Si scopre, piuttosto, come la storia di The Evil Within consista in un viaggio negli esperimenti del dottore e come questi esperimenti abbiano inciso sulla vita delle persone a lui più care. Jimenez, infatti, sta studiando un modo per aprire un portale verso un nuovo mondo inibendo la psiche umana. Sembra essere giunto alla fase cruciale dei suoi studi, ma gli manca ancora un elemento per poter rendere tutto questo possibile. La storia di The Evil Within ruota anche attorno al funzionamento del cervello umano e ai modi con cui la scienza può alterare questo funzionamento per modificare il comportamento stesso degli esseri umani. Naturalmente, con grossa enfasi sulle ripercussioni negative che ci possono essere se si procede in tal senso.

Mentre andiamo in giro per i locali della magione, ci rendiamo conto come Tango Gameworks affronti il tema dell'esplorazione con molto rispetto, e non solo perché ha ricostruito i locali di gioco con grande cura. Non compare, ad esempio, un'indicazione in associazione alle porte con cui il protagonista può interagire, mentre l'inquadratura alle spalle che interviene quando si entra in una nuova stanza rimarca sontuosamente l'enfasi nell'esplorazione di un nuovo locale.

In giro per la magione ci sono degli zombi, che il giocatore deve bloccare o aggirare sfruttando le strategie che prima abbiamo detto. Può anche utilizzare delle bottiglie di vetro, da lanciare nel luogo dove si vuole che l'attenzione dei mostri si focalizzi, oppure nascondersi sotto un letto, un tavolo o dentro un armadio. Inoltre, il giocatore deve sempre esplorare con grande attenzione le location di gioco, perché potrebbe ritrovare in ogni momento delle preziose risorse. Notiamo, inoltre, come gli zombi si facciano sempre più furbi e ostili: uno di questi è dotato di una maschera che ci impedisce di colpire alla testa.

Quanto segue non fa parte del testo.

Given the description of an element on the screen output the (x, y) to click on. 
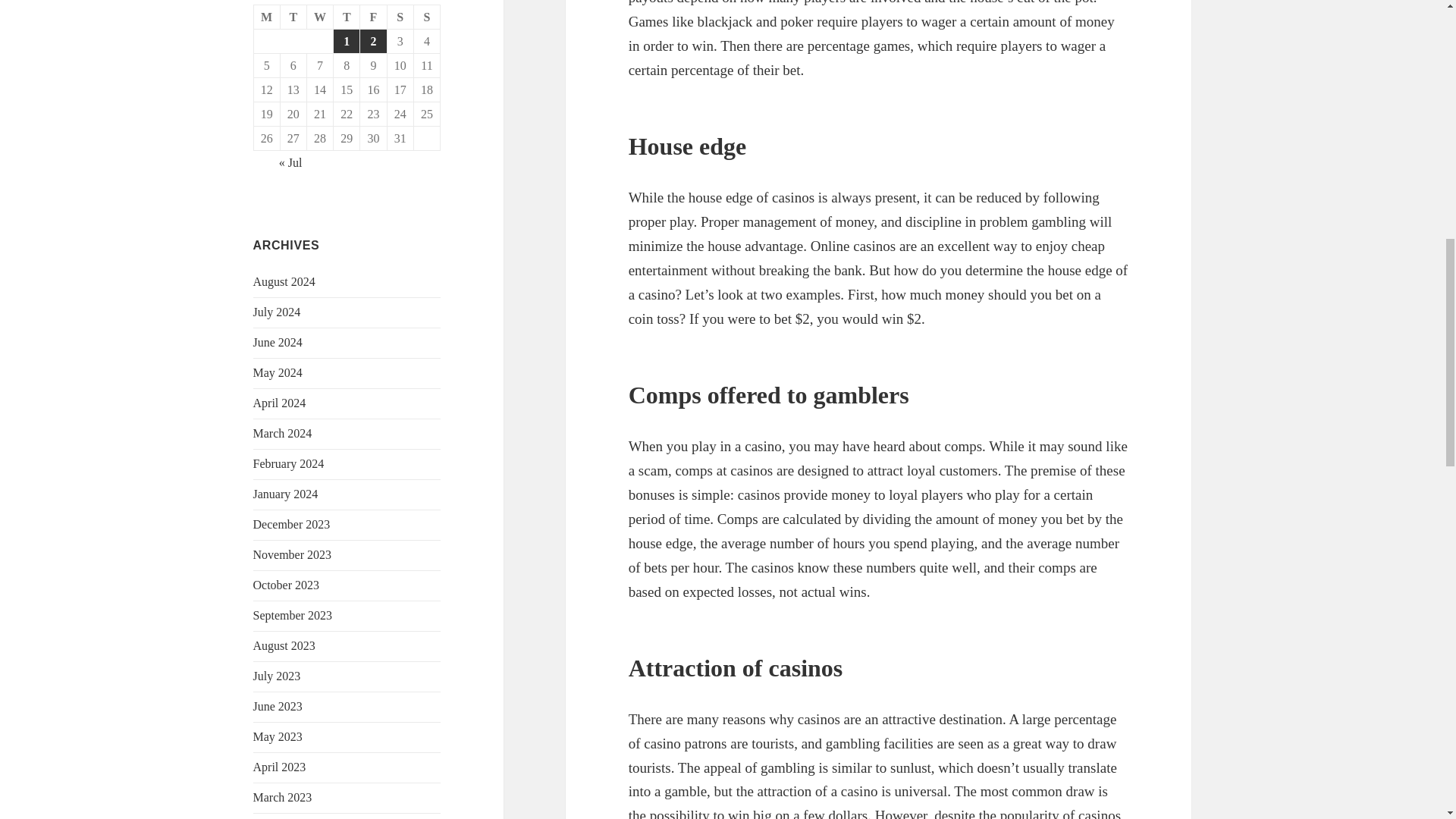
June 2023 (277, 706)
Saturday (400, 16)
Friday (373, 16)
Wednesday (320, 16)
April 2023 (279, 766)
June 2024 (277, 341)
July 2023 (277, 675)
December 2023 (291, 523)
September 2023 (292, 615)
April 2024 (279, 402)
March 2023 (283, 797)
1 (346, 41)
February 2024 (288, 463)
Tuesday (294, 16)
October 2023 (286, 584)
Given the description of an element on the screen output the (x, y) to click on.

Bisogna scalfire la maschera, fino a distruggerla in piccoli pezzi, per poter finalmente annientare lo zombi.

In questo livello di gioco i checkpoint non sono distribuiti per bene, come ammettono anche i PR di Bethesda. La versione definitiva del gioco, probabilmente, supererà questo difetto, ma ci è capitato di mandare all'aria circa 20 minuti di gioco dopo che il piede di Sebastian si è incastrato in una corda che ha furiosamente mandato il protagonista verso un tritacarne. Bisognava sparare verso una lampadina lampeggiante in alto, ma nel primo tentativo ho cercato di colpire la corda, che invece è rimasta intatta, con la conseguente morte del personaggio.

Dopo aver esplorato un po', ci si rende conto che la porta metallica che Jimenez ha usato per scappare, è regolata da un liquido rosso contenuto in tre ampolle collocate subito sopra la porta. Le ampolle sono collegate a tre cervelli che, per essere "attivati", richiedono la risoluzione di altrettanti enigmi. Bisogna quindi ritrovare i tre studi del Dottor Jimenez e cercare di capire, per ognuno di essi, su quale parte del cervello umano lo scienziato stesse lavorando. Per farlo occorre ascoltare un nastro con alcune considerazioni e guardare un foglio di carta che si trova in prossimità del cervello con su raffigurato uno schema che associa il tipo di sentimento esperito dalla persona alla parte del cervello che lo regola.

Basta attivare una sonda e conficcarla nella giusta parte del cervello per far scendere il liquido rosso verso la porta e contribuire allo sblocco del meccanismo. Purtroppo, però, questa componente del gioco appare alquanto ripetitiva, proprio perché i tre enigmi sui cervelli sono fin troppo simili tra di loro.